New J School Requires Flexibility, Transparency, AZ State U Dean Says

PHOENIX – Constructing a new journalism building in this time of turmoil in the news business required planning versatility into the space so that it can change as journalism changes, Christopher Callahan, dean of Arizona State University’s Walter Cronkite School of Journalism and Mass Communication, said Monday.

The school is celebrating a weeklong “Cronkite Week” to honor the opening of its 100,000-square-foot building in downtown Phoenix. It invited the National Press Club to present its centennial documentary, “The National Press Club: A Century of Headlines,” as the opening event.

“While building the school, we were very cognizant of the fact that the business was changing rapidly,” Callahan told Gil Klein, director of the Club’s Centennial Education Forum, who presented the documentary and answered questions about the Club.

“You will see very few walls in this building,” Callahan said. “ Even in our big TV studios, it is basically all one big room. We did that because we wanted to keep it highly flexible. The one constant is that the news business will change, and we want to be able to easily adapt the building to the changes.”

Walk through the building, and one can see its transparency, he said. Wherever you are, you can see what the students are doing. And the students in the newsroom can see out, both into the hallways and into the city.

Everything about the curriculum also has had to change, he said, to meet the rapid changes in the business. Students, especially those in the print sequence, must learn to present their stories on any platform.

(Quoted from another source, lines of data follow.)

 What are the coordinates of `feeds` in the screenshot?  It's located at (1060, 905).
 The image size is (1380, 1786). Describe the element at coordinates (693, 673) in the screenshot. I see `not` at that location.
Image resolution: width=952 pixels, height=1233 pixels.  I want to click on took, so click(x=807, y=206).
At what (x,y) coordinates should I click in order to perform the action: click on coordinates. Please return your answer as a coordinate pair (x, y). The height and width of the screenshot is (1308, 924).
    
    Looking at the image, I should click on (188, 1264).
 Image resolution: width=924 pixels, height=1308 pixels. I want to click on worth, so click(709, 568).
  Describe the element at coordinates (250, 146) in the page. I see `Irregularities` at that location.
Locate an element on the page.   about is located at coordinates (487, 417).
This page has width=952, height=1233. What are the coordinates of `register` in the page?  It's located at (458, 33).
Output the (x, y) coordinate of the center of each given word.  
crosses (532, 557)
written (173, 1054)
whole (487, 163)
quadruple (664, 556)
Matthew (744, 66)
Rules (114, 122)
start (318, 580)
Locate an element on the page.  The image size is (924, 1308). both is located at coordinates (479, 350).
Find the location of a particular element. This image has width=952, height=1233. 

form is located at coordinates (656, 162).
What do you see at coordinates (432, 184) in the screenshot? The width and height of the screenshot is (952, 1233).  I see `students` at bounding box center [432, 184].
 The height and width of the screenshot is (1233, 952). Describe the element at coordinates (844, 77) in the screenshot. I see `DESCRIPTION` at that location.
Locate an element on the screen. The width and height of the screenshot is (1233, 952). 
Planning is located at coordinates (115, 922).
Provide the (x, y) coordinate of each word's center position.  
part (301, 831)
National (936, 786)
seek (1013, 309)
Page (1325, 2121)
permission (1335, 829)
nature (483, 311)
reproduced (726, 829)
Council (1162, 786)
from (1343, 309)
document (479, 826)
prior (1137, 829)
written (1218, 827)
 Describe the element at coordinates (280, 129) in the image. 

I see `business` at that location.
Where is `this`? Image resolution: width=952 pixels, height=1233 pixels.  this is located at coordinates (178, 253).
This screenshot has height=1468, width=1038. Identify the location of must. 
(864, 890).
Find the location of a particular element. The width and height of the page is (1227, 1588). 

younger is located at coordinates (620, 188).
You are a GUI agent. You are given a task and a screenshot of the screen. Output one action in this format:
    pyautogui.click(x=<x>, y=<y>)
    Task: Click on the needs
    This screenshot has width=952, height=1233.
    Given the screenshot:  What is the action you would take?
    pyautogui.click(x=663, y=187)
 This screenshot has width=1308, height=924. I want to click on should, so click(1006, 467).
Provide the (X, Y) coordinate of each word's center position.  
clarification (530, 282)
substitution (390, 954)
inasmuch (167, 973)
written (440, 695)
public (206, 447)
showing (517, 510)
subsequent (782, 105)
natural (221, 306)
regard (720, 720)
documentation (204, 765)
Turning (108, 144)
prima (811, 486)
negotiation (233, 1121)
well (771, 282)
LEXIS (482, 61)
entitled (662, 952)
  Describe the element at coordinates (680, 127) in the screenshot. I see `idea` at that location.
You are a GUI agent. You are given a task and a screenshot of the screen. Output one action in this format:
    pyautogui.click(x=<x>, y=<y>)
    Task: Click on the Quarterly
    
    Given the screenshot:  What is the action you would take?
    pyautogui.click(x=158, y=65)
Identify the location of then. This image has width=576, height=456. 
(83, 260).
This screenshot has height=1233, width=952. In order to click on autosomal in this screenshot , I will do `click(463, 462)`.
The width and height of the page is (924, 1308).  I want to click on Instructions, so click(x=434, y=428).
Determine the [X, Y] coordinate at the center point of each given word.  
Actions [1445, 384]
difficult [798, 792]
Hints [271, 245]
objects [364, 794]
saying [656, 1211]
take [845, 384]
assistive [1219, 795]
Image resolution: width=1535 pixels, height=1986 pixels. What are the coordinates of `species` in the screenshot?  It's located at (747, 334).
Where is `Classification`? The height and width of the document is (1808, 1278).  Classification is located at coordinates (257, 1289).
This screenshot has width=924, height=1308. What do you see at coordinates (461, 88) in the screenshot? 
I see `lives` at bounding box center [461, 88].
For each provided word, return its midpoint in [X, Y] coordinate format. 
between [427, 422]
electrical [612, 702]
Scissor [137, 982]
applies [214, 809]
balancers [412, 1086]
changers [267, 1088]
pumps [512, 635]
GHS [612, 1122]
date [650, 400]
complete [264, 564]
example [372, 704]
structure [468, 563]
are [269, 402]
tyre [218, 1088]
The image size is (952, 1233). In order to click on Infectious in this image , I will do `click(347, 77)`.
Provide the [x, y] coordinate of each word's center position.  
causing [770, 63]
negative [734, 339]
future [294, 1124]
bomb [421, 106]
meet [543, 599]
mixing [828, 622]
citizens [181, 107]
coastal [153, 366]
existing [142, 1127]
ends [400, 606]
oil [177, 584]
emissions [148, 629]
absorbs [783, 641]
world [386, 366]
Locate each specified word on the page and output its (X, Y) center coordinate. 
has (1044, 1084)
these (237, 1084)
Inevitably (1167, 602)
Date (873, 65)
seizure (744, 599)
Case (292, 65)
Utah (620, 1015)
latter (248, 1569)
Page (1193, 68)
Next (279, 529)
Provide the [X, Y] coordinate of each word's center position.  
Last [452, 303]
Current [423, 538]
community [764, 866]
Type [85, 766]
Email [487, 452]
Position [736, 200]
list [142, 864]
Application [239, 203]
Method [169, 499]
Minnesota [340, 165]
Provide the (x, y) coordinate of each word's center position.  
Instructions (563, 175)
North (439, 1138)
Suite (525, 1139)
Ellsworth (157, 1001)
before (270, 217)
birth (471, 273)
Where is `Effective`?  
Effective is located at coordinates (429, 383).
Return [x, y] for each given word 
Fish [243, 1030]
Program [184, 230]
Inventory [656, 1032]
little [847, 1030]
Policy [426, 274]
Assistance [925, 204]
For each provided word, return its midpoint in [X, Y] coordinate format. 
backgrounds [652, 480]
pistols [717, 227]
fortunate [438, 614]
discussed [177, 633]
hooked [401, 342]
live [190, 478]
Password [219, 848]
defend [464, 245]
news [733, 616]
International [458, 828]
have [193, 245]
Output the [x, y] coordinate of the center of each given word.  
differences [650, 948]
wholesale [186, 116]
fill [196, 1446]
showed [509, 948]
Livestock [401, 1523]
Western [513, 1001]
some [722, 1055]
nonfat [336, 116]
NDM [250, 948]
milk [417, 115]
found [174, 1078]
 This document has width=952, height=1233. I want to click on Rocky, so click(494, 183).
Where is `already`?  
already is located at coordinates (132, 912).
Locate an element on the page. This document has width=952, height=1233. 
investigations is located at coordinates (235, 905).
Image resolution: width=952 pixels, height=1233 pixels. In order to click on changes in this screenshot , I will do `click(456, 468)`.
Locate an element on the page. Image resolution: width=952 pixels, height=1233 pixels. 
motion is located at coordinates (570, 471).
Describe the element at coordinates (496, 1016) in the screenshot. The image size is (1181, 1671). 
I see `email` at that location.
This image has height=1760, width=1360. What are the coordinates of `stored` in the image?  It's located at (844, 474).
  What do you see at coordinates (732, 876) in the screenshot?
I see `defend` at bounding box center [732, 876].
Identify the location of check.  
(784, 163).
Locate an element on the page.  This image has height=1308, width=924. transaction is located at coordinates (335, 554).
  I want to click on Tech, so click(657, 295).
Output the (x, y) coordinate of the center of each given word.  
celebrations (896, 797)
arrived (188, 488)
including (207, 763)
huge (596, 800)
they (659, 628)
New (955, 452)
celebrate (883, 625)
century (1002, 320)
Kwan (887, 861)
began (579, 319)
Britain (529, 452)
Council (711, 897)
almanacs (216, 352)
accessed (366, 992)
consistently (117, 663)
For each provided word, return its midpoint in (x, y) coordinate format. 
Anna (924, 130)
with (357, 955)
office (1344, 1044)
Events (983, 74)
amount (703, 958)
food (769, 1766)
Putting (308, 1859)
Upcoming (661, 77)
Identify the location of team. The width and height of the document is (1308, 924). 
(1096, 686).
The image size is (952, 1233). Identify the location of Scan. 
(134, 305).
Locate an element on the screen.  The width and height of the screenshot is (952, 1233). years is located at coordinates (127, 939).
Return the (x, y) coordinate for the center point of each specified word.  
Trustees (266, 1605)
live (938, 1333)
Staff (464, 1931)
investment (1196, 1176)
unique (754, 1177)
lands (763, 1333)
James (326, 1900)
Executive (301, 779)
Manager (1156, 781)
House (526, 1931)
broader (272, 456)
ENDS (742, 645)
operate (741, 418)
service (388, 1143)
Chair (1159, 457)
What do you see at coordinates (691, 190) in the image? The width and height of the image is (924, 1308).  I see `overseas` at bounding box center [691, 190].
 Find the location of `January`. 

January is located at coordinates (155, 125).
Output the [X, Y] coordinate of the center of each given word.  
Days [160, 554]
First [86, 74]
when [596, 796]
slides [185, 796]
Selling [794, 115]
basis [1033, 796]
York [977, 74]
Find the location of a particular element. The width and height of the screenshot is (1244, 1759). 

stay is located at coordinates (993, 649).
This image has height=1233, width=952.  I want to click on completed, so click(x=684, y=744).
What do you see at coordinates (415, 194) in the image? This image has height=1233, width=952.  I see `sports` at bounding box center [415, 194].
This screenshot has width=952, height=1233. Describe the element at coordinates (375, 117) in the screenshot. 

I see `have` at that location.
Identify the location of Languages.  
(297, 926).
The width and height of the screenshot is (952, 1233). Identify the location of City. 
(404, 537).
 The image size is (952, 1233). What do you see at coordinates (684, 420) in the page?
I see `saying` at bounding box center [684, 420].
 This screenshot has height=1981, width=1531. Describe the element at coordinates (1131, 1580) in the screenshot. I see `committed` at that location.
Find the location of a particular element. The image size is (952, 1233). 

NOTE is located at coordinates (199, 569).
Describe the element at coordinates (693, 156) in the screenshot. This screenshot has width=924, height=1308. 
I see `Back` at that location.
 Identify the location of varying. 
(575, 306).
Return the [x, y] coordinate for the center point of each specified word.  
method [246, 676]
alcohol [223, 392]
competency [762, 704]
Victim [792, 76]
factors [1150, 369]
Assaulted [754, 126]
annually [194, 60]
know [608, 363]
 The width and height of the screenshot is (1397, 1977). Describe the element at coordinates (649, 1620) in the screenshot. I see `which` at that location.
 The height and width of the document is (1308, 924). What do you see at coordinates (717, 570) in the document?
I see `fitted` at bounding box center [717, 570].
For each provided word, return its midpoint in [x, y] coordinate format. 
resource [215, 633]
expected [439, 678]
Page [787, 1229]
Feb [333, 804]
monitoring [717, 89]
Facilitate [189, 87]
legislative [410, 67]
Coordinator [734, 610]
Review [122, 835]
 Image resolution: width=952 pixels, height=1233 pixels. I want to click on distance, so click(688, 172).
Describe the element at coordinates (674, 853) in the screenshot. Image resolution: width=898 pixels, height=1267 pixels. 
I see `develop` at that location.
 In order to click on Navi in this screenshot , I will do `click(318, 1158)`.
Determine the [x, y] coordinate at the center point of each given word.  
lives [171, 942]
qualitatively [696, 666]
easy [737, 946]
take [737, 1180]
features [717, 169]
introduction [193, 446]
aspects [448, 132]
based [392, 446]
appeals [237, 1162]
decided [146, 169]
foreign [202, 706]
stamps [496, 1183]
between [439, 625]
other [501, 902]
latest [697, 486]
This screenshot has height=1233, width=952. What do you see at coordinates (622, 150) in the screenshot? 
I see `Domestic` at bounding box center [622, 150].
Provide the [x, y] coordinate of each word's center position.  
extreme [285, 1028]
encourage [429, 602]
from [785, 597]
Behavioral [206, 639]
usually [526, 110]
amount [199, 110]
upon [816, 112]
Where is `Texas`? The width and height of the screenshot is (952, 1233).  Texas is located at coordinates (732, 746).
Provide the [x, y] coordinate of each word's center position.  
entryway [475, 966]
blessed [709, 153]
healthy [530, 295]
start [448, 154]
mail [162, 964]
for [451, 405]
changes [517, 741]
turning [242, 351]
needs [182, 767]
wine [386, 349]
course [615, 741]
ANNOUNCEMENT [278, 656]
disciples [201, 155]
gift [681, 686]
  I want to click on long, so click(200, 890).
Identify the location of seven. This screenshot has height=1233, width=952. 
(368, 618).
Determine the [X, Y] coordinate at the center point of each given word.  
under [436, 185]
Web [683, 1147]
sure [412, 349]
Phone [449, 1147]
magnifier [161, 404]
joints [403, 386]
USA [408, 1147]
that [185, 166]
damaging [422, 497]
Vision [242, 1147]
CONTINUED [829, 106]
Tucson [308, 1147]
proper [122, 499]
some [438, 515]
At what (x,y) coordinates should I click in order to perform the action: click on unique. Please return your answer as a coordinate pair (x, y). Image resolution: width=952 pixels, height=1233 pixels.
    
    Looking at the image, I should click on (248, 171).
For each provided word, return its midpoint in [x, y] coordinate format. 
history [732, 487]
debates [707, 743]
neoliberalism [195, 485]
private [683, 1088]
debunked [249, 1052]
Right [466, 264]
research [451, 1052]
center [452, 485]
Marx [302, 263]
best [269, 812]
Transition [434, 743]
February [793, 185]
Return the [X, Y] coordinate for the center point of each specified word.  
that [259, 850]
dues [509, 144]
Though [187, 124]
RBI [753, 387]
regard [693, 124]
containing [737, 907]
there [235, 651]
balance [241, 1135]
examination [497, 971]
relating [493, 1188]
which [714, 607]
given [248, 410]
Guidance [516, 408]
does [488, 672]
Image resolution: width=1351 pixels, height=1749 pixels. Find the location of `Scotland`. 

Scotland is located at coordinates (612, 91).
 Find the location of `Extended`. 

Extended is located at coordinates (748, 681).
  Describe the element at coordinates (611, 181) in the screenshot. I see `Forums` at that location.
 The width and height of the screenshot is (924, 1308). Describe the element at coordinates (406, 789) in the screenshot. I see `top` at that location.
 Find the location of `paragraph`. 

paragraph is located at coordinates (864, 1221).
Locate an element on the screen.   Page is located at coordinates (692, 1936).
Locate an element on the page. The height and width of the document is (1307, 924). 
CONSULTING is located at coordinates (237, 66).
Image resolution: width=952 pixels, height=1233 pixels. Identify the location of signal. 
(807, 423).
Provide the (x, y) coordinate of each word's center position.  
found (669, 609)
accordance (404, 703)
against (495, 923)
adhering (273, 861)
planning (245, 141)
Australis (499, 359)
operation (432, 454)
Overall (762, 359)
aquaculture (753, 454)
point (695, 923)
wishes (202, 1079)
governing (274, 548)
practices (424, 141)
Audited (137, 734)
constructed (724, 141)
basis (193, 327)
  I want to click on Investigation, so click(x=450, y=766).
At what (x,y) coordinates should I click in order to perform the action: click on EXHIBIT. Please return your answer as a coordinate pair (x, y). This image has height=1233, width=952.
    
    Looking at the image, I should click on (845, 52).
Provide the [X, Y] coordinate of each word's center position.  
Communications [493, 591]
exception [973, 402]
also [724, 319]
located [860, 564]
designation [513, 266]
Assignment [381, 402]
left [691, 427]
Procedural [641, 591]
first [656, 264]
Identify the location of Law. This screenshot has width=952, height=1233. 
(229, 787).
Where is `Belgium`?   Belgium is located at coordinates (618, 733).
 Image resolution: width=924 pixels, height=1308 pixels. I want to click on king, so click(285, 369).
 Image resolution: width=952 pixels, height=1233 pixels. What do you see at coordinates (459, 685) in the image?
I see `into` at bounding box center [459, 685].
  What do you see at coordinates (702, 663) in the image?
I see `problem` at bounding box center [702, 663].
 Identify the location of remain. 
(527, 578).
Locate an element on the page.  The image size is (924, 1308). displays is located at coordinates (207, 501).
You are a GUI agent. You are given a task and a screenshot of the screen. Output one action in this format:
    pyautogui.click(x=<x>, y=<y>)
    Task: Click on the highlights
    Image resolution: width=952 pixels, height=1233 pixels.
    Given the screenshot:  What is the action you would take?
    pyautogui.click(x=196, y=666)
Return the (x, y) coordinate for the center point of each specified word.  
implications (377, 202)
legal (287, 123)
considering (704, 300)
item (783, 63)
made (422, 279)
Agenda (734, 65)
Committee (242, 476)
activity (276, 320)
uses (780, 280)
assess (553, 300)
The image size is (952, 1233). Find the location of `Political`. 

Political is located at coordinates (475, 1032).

But at the same time, he said, they must be steeped in the traditions and ethics of journalism and in the timeless basic skills of gathering information, checking it for accuracy, and producing it in a clear, concise way.

“We need to redouble our efforts on those traditional journalism values while we are going down this other path of exploring multimedia technology,” Callahan said.

The basic writing class is more traditional than it has ever been, he said, because the skills that online journalism requires are the same skills that a wire service reporter has always had: Producing instant breaking news by gathering information quickly and accurately and disseminating it in a very simple form. Only after students have mastered those skills do they go on to learn about multimedia forms of reporting, Callahan said.

Despite the bad news about the journalism business, students are still flocking to the major, he said.

“Young people are more engaged in civic life than at any time in my lifetime,” Callahan said. “And there is so much media, and they are so media savvy growing up with this technology. While this new technology might frighten me, it excites them.”

And jobs are not impossible to get, he said. Pointing toward the Arizona Republic building near the campus, he noted that while that newspaper is shedding a lot of experienced, expensive reporters, it is hiring younger, cheaper reporters who have the new multimedia skills.